那殘頁遇血即燃,化作一枚猩紅的符文,隨著她沙啞的咒語,緩緩烙印下去。
“斷脈封印符,封!”符文沒入肌膚,那些暴動的金色血線總算安分了些許,但蕭母的臉色卻愈發蒼白,這隻是飲鴆止渴。
幾乎在同一時間,顧長青的腦海中,冰冷的係統提示音驟然響起:【警告!
偵測到‘血髓逆煉’已被激活,但主陣未破,血陣反噬將持續擴散至所有藥奴。
七日內若不中斷主陣,所有被鏈接者將神魂俱滅!】
顧長青深吸一口氣,雨夜的寒意似乎都無法冷卻他心中的灼熱。
他攤開手掌,掌心靜靜躺著那粒通體赤紅,仿佛燃燒著生命火焰的“燃命丹”。
他低聲自語,像是對身邊的紅月說,又像是對這不公的蒼天宣告:“他們以萬千藥奴之血續命,那我,便用他們自己的命,為這百草門煉一爐真正的斷命之丹!”
紅月銀色的眸子裡閃過一絲擔憂,她輕柔地撫上他的手臂,那裡的肌肉因決絕而繃緊:“你真要以身為丹引?那丹魔的毒火,非同凡響。”
顧長青眼底映著丹藥的火光,嘴角勾起一抹冷冽的弧度。
他點頭,聲音平靜卻蘊含著雷霆萬鈞之力:“我的‘丹心不滅’,百毒不侵。這世間最可怕的不是毒,而是人心冷漠,無人敢燒第一把火。今日,我來點!”
次日清晨,天色剛蒙蒙亮,一個麵容憨厚、身背藥簍的采藥學徒,悄無聲息地混入了百草門外圍的藥市。
正是改換了容貌的顧長青。
他熟練地與管事攀談,用幾株罕見的草藥換取了進入藥奴營地分發“安神散”的差事。
在無人注意的角落,他指尖丹氣流轉,那枚“燃命丹”被無聲地研磨成最細膩的粉末,均勻地混入了一大鍋褐色的“安神散”藥湯中。

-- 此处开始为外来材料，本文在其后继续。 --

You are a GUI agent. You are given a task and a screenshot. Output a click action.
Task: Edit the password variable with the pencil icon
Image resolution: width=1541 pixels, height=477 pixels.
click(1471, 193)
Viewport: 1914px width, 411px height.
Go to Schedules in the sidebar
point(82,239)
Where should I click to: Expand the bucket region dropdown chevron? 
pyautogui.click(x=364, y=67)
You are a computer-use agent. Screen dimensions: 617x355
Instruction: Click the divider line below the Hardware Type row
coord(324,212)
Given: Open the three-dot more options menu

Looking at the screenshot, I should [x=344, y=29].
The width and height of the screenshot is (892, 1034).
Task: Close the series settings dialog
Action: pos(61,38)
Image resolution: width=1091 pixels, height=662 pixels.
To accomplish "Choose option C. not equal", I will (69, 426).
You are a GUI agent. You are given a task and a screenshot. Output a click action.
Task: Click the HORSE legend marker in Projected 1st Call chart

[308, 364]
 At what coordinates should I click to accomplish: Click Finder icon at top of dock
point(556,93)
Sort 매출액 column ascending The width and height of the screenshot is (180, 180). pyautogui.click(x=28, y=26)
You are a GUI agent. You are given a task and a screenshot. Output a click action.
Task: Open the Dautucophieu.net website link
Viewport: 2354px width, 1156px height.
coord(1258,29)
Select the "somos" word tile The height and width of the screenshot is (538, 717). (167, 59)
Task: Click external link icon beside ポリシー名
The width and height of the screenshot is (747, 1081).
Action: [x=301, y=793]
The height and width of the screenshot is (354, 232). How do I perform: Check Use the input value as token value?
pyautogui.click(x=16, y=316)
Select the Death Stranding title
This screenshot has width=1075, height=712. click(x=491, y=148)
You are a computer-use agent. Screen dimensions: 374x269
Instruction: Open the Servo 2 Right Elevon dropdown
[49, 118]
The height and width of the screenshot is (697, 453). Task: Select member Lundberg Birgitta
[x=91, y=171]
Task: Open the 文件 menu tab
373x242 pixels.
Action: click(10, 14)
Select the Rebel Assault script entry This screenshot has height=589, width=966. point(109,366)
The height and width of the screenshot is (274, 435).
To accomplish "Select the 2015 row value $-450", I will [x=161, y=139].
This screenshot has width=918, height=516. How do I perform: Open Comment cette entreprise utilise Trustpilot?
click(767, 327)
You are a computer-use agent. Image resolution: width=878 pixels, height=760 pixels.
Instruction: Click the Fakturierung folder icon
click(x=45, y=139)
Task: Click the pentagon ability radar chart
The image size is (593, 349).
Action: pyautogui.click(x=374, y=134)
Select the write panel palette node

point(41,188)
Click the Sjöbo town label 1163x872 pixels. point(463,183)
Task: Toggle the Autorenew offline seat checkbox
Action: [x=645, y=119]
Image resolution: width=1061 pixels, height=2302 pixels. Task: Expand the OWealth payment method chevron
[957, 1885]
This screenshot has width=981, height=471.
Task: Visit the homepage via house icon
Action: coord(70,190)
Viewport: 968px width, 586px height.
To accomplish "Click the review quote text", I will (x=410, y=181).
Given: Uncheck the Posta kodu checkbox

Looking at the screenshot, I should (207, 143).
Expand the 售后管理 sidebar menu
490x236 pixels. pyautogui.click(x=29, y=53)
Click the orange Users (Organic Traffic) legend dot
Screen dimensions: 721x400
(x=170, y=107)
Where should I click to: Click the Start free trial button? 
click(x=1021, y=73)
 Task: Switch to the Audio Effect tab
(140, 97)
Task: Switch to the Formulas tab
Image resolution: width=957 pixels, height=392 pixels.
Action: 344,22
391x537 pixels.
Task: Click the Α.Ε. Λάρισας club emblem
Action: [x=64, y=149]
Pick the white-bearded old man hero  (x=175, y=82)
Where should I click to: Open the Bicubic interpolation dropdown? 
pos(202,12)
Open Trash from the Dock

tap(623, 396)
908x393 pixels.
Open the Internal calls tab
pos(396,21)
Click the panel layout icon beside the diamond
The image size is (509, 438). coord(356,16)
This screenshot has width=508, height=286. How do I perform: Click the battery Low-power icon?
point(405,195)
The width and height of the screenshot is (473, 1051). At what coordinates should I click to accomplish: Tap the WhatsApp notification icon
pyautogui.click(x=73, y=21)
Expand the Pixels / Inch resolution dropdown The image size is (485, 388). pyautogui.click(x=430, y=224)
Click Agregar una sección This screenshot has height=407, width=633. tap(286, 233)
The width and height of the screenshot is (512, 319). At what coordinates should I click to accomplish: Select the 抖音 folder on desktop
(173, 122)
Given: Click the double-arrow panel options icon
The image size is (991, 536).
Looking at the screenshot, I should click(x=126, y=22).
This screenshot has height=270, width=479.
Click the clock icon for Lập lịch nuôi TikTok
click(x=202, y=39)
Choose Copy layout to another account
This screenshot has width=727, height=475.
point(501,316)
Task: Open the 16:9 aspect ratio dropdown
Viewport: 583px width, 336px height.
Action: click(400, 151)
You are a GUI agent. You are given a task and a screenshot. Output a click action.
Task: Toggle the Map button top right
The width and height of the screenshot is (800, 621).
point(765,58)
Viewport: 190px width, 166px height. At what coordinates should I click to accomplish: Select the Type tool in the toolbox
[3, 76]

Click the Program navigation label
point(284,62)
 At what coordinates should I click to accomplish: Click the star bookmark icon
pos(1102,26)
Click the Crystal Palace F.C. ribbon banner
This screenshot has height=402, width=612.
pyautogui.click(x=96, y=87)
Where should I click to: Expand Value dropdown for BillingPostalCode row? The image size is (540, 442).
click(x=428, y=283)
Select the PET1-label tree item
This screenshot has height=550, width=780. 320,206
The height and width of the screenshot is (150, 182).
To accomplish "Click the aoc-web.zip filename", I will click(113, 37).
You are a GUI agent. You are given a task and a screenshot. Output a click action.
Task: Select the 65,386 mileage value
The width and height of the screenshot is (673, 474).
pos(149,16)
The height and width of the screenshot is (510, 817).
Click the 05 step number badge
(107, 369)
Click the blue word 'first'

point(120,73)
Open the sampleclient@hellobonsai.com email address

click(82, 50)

此丹蘊含著他多次投資返利所積累的至純丹氣,對於這些血脈被常年壓製的藥奴而言,無異於一劑喚醒沉睡巨龍的驚雷,雖短暫,卻足以點燃他們血脈深處潛藏的自主性。
藥湯分發下去不久,百草門的煉丹房內便開始出現異狀。
幾名正在機械般處理藥材的藥奴動作猛地一滯,渾濁的雙眼深處,竟有一抹微弱的金光一閃而過。
他們茫然地低下頭,看著自己的雙手,口中無意識地呢喃著:“血……我的血……在倒流……”
“大膽奴才,竟敢偷懶!”一名巡邏守衛厲聲喝道,手中長鞭帶起一陣惡風,就要抽下。
就在此時,角落的藥草堆裡突然冒起一股詭異的綠色濃煙,瞬間彌漫開來。
那煙霧帶著強烈的致幻效果,守衛吸入一口,隻覺天旋地轉,眼前幻象叢生,彆說懲戒藥奴,連站穩都成了問題。
混亂中,藥婆婆佝僂的身影一閃而過,將那幾個初現異狀的藥奴拉到暗處,無人察覺這騷亂的真正源頭。
當夜,月黑風高。
藥婆婆借著清理地庫的名義,獨自潛入了百草門最核心的禁地——血髓池。
空氣中彌漫著濃鬱到令人作嘔的腥甜氣息,池中翻滾著粘稠的金色液體,無數冤魂的哀嚎仿佛就在耳邊回響。
她強忍著恐懼與惡心,來到池邊一處隱秘的陣法節點,從懷中取出一枚玉片,上麵沾染著顧長青的一滴精血。
她將玉片貼在陣眼上,口中念動晦澀的咒文,另一隻手顫抖著在地麵刻下第一道“反哺陣紋”。
這陣紋以顧長青那蘊含著“丹心不滅”氣息的血液為引,如同一枚楔子,要強行釘入這精密運轉了百年的抽取大陣中,將原本單向抽取藥奴精血的地脈流轉方向,硬生生逆轉過來!
“當年……我們這些老東西,不敢反,也不敢死……”她眼中滾下兩行濁淚,聲音嘶啞,“如今,來了一個不怕死的年輕書生,替我們所有冤魂……點了這把火。”
陣紋即將完成的刹那,一個冰冷的聲音如鬼魅般在她身後響起:“老奴,你好大的膽子,竟敢私動血髓大陣?”